BTW, Rektor juga membabat sebagian hutan untuk dibuat parkir mobil, karena mungkin makin banyak mahasiswa UI yang bawa mobil. Gue hanya menghela nafas panjang mengenang pergi ke kampus jalan kaki dengan temen-temen kontrakan gue..........

Wednesday, March 7, 2007

Jauhnya...........

"Rumah loe dimana, Fay?"
"Parung,"
"Jauh bener......."

Paling sering deh temen-temen wartawan ngomong gitu kalau nanya rumah gue. Gue, Desti dan Zahra emang tinggal di rumah mungil di Cluster Griya Ganesha, Telaga Kahuripan, Parung-BOGOR.

Kalau dirasa-rasa memang jauh sih rumah gue. Dengan patokan Monas yang jadi titik utama liputan gue (Istana, Deplu, Depag, Depdagri), itu jaraknya pas 50 km dari aspal depan rumah gue sampai parkiran Depdagri.

Kalau pake kendaraan umum bisa 3 jam, tapi kalau pake motor 2 jam perjalanan. Perjuangannya lumayan lah kalau berangkat kerja. Gue harus melewati 4 kota di 3 provinsi. Kebayang nggak...?

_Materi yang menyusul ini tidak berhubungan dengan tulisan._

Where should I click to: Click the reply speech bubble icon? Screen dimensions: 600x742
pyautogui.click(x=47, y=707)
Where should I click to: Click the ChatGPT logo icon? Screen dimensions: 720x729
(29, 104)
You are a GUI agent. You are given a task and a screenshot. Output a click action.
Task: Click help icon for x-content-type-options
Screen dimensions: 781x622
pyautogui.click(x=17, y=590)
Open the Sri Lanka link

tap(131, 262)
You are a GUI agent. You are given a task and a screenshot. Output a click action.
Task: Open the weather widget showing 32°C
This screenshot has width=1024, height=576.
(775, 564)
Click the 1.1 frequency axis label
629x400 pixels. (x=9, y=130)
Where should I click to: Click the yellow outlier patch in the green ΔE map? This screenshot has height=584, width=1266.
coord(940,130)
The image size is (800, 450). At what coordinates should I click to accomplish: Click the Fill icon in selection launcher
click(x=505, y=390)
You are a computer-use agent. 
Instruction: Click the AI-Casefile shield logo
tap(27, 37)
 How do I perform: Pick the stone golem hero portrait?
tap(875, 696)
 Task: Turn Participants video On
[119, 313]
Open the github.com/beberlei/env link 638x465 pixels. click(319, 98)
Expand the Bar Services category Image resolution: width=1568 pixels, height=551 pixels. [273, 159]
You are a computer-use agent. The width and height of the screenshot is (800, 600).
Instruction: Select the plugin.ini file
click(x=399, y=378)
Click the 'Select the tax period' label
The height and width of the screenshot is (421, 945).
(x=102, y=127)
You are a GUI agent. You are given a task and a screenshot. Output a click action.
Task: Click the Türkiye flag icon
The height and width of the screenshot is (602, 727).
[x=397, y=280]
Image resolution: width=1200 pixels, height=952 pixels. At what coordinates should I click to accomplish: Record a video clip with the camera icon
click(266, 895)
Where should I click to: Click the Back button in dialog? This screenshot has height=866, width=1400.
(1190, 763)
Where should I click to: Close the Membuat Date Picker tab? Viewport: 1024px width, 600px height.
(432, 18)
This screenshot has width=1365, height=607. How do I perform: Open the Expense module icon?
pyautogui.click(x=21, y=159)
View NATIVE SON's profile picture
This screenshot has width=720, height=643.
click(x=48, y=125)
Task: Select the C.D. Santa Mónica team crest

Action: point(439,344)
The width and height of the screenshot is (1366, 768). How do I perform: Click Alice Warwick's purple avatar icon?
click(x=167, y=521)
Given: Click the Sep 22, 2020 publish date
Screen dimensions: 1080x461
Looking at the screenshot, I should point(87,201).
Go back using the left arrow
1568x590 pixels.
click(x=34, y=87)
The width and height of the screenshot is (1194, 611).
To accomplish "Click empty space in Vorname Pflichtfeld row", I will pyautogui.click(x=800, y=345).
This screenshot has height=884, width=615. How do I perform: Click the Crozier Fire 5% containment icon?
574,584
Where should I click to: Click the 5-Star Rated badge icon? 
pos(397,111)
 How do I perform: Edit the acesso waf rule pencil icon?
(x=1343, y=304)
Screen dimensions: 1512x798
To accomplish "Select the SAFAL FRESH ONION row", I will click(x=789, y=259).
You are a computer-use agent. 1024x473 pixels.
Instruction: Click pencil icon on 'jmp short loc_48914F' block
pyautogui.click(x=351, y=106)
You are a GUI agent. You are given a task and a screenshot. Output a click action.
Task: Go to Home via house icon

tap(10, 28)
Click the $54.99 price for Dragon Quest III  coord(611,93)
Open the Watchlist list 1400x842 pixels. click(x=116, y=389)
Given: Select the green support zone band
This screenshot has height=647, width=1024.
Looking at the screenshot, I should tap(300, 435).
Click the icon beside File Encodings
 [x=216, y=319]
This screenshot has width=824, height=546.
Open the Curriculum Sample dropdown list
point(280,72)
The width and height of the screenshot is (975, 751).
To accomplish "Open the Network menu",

Dari Parung (Kabupaten Bogor) gue lempeng sampai Sawangan (Depok) - JAWA BARAT. Terus lempeng lagi masuk Ciputat (Tanggerang) - BANTEN. Terus lempeng lagi masuk Lebak Bulus (Jakarta). Emang sih jalannya lurus aja gitu, kagak ada belok-belok sampai arteri.

Gue emang sangat terbantu dengan motor Shogun biru dari kantor gue. Motor peninggalan Atqa, anak Detik yang kuliah ke Malaysia, ini cukup handal buat gue bawa bolak-balik Bogor-Jakarta. Dua jam perjalanan ke kawasan Monas bisa gue tempuh karena menghapal banyak jalan tikus.

Tapi gue emang nggak mau cari rumah di Bekasi atau Tanggerang. Harus Depok atau Bogor, karena Desti kerja di FE UI. Mending gue yang jauh daripada Desti. Meskipun jauh, gue harus bersyukur untuk banyak hal.

Pertama, hawanya fresh banget. O2 sudah jadi barang langka di Koja, Jakarta Utara. Kedua, bebas banjir. Ketiga, airnya PDAM dan air yang sama yang dikirim ke Cendana (ini kata orang PDAM-nya, pantes adem). Keempat, kompleks gue ada danaunya, minggu pagi gue bisa ajak Zahra jalan-jalan dan dia bisa belajar jalan sepuasnya sambil lihat pemandangan.

Kelima, sejumlah barang kebutuhan harganya murah, beli aja langsung dari kampung. Keenam, gue nggak sendirian, tetangga gue Sukmo Radio Trijaya. Wapemred detikcom, Mas Asydhad satu kompleks ama gue walaupun beda cluster. Sepupu gue juga tinggal depan rumah gue. Ketujuh, harga rumahnya lebih murah daripada Depok. Masih banyak lagi deh yang lain.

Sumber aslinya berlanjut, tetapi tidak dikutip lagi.